With local advertising in free-fall, broadcasters may no longer have the stomach to turn away liquor patronage. “The world has changed since 2001. People are more accepting of spirits advertising,” said Arthur Shapiro, alcohol industry consultant, AM Shapiro and Associates. “The industry draws the distinction between network, cable or spot. The consumer doesn’t care.”

Absolut was purchased for $8.9 billion by Pernod Ricard last July. Shapiro said the network buy is an attempt to regain some of the brand’s lost cachet. “They want to recapture the equity it once had,” he said.

“The Grammys is our coming-out party. Big events demand to be seen live, so they counteract the ad avoidance you face in other environments,” said Clare Kanter, Absolut senior brand manager. “We’re getting the big audience, the right demo and we’re in a party-type atmosphere.”

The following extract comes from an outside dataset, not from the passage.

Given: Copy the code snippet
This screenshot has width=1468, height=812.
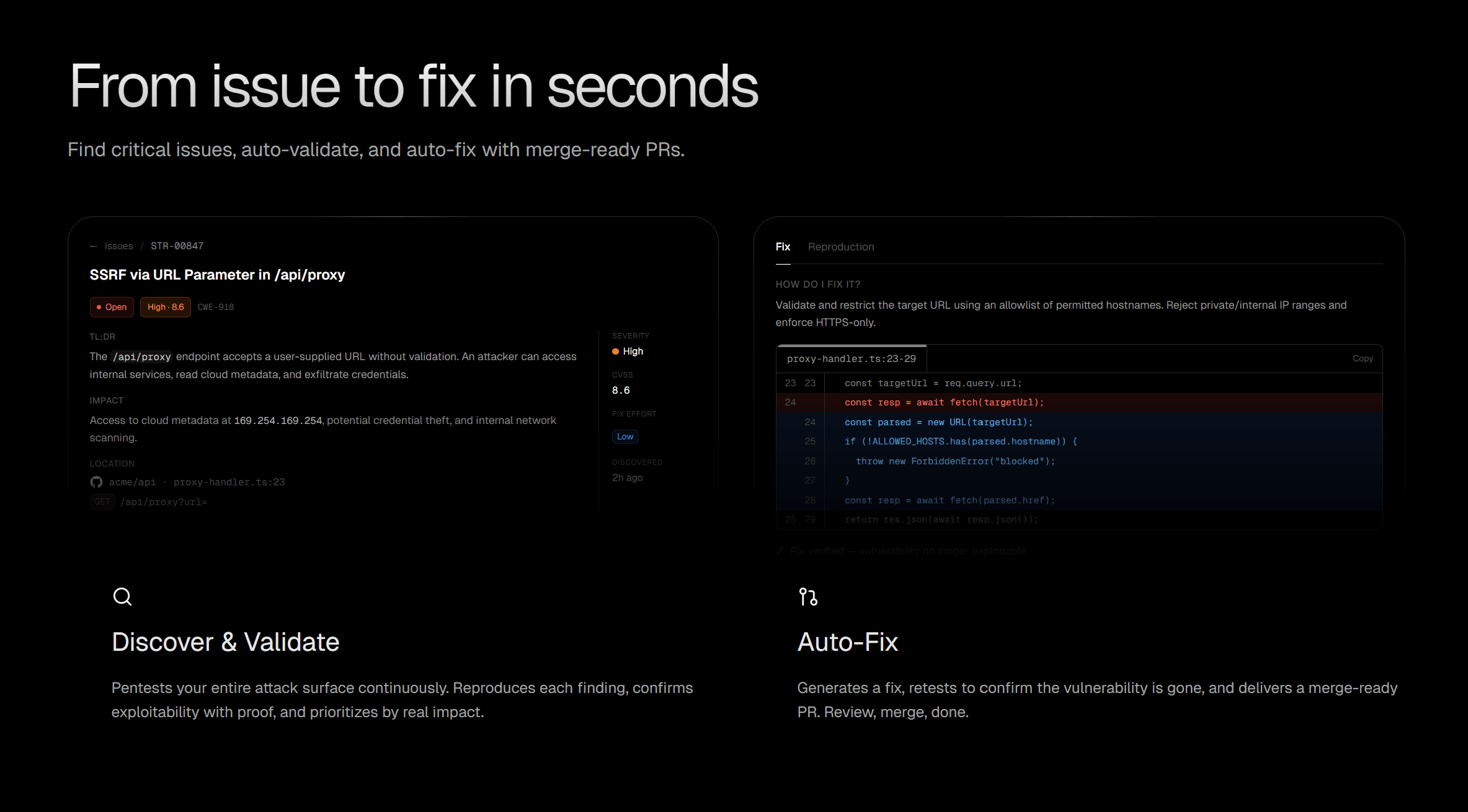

At 5 million cases sold in 2007, Absolut is the fourth best-selling spirit in the U.S., per Impact, New York. Still, Svedka and many other brands have slowed its sales. In fact, the brand’s sales are expected to be off as much as 6 percent when the final 2008 totals are tallied.
The network buy may not help its cause, said George Hacker, director of the alcohol policies project at the Center for Science in the Public Interest. “The brand will certainly be held up to scorn. Obviously, these are tough times and the networks are looking for revenue wherever they can get it. [But], we are less than delighted by this expansion of spirits advertising onto network television.”